[Screenshot grounding data]
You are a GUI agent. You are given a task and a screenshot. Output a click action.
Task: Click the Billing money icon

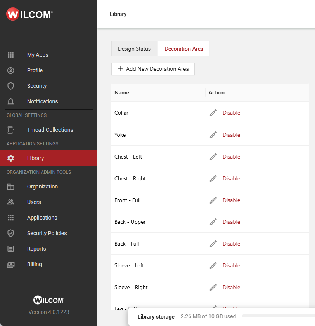pos(11,264)
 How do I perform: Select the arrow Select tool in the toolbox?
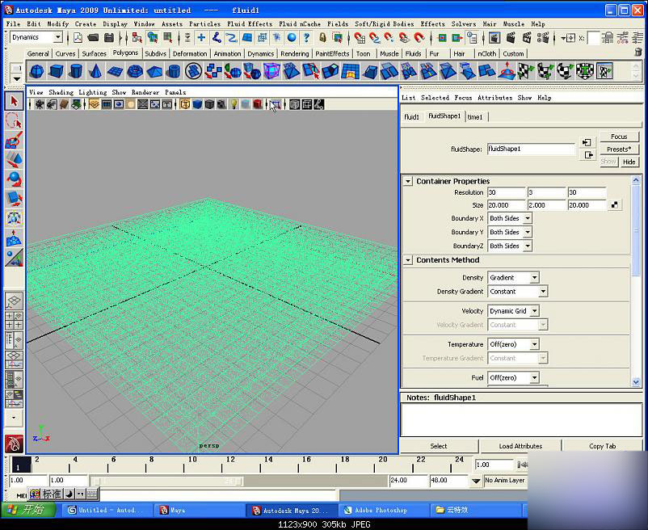(x=14, y=101)
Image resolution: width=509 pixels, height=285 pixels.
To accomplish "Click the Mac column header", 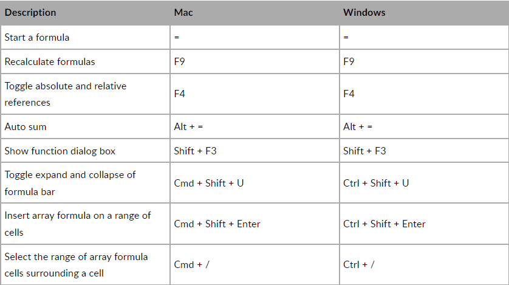I will [x=183, y=12].
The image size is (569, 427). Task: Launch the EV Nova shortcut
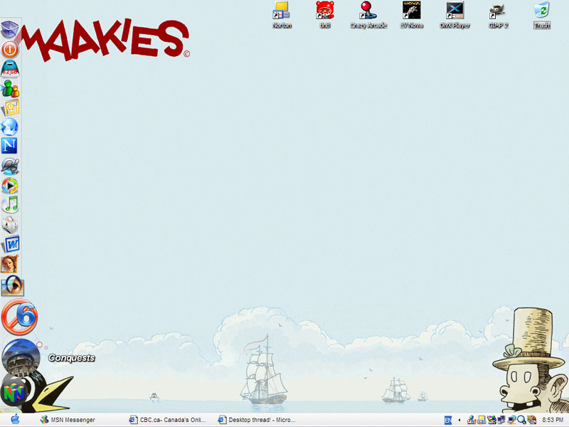click(x=411, y=11)
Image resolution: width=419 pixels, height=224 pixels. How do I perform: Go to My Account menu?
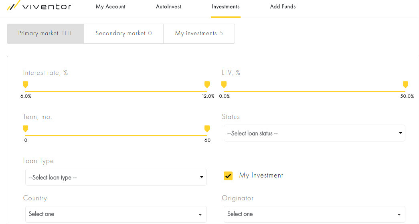[111, 7]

— WHAT THE EXERCISE ASKS —
Your output should consist solely of the lines from the line containing "Image resolution: width=419" through the last line of the entries, verbatim, minus any pictures.

— SOLUTION BELOW —
Image resolution: width=419 pixels, height=224 pixels. How do I perform: Go to My Account menu?
[111, 7]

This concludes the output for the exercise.